Le pays lointainpasse son temps à combler les élisions et les espaces vides de l'histoire, le livre de Denis JohnsonDes Moinesprend pour sujet les lacunes et les vides. La disjonction semble être le problème. Il a une prémisse assez classique pour un drame : un groupe de personnages étranges, vaguement connectés, finit par passer une nuit ensemble à se saouler et à révéler leurs vérités. Pourtant, il résiste – parfois de manière intrigante, parfois de manière exaspérante – aux rythmes conventionnels d’une conversation mise en scène. La pièce commence avec Marta (Johanna Day) et Dan (Arliss Howard) qui discutent pendant le dîner. Il est chauffeur de taxi et explique qu'une femme devenue veuve à la suite d'un accident d'avion l'a recherché parce qu'il avait conduit son mari à l'aéroport ce jour-là. Ce fil est interrompu par des discussions sur les spaghettis et la margarine (il déteste ça) et par le fait d'avoir repéré leur prêtre maquillé devant un bar gay tard dans la nuit, et aussi par le fait que ses médecins lui ont dit qu'elle pourrait mourir d'ici quelques mois. Assez vite, le père Michael (Michael Shannon, livrant des lignes aussi décalées que possible) est arrivé, tout comme la veuve, Mme Drinkwater (Heather Alicia Simms), ainsi que la fille de Marta et Dan, Jimmy (Hari Nef). , qui utilise un fauteuil roulant en raison d'une opération de changement de sexe qui a mal tourné et qui utilise un micro de karaoké. À mesure que les personnages s’épuisent, leur tristesse commune se confond et on assiste à une sorte de catharsis, même si les termes ne sont pas clairs.
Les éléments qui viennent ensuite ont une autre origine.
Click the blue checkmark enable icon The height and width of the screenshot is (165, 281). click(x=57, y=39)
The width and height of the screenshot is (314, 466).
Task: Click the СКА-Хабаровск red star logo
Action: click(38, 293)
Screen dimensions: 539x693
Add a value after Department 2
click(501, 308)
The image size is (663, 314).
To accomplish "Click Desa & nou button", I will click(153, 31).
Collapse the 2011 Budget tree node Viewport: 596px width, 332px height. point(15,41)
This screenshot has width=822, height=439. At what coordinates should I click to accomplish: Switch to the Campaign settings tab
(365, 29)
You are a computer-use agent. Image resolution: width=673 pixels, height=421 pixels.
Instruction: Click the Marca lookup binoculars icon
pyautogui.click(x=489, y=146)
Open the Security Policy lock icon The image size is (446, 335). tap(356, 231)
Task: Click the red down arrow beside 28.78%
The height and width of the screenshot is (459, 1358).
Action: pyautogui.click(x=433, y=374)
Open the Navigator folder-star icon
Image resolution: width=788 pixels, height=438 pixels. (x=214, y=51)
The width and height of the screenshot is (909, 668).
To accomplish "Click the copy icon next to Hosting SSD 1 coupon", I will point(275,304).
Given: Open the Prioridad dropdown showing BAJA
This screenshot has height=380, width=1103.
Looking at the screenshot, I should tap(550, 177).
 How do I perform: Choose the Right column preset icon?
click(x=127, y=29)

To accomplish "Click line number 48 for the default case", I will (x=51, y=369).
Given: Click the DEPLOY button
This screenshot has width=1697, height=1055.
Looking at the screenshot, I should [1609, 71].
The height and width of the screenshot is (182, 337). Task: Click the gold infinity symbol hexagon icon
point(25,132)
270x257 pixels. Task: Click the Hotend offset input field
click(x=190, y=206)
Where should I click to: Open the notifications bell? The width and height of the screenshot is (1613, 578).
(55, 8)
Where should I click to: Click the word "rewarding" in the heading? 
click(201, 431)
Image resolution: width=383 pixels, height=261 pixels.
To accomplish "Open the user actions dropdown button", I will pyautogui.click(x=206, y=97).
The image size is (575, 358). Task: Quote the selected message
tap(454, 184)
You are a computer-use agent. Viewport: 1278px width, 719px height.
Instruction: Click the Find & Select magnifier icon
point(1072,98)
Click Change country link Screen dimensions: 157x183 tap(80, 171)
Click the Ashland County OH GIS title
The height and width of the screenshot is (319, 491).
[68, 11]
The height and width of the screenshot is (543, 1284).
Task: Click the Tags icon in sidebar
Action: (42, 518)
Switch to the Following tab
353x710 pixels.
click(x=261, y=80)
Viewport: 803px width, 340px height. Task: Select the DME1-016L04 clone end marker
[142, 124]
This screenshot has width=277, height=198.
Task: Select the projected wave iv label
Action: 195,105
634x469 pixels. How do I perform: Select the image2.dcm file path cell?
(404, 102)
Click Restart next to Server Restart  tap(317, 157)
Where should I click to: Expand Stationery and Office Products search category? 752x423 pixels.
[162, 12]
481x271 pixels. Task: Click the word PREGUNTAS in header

DepuisDes Moines,et TFANA.Photo : Gerry Goodstein

Dans une note dans leAffiche, le directeur artistique du Theatre for a New Audience, Jeffrey Horowitz, dit que lui, le réalisateur Arin Arbus et le dramaturge Jonathan Kalb ont eu leur dernier atelierDes Moinesen 2015, et a alors suggéré à Johnson que le scénario devait être clarifié. Il refusa d'en changer et mourut quelques années plus tard. Cette mise en scène colle à ce scénario non clarifié, semblant intégrer la mort de Johnson dans ses nombreux aléas. Une version révisée deDes Moinespourrait mieux expliquer le lien que partagent Jimmy et le père Michael, ou ce que Johnson voulait dire avec sa représentation de Jimmy, malgenré à plusieurs reprises par ses parents lorsqu'il n'est pas confondu avec leur fille décédée. Mais il y a aussi quelque chose de fascinant dans les nombreuses absences dans le scénario, où vous pouvez avoir l'intuition de quelque chose tout en sachant que vous ne faites que deviner. Un meilleur jeu serait plus direct, mais il serait aussi moins puissant. Le vide deDes Moinessemble aussi vaste et troublant que son décor de grandes plaines. Face au seuil de la mort, il n’y a qu’à boire et chanter et éviter d’en parler.

Le pays lointainest au Atlantic Theatre jusqu’au 1er janvier.
Des Moinesest au Théâtre pour un nouveau public jusqu'au 8 janvier.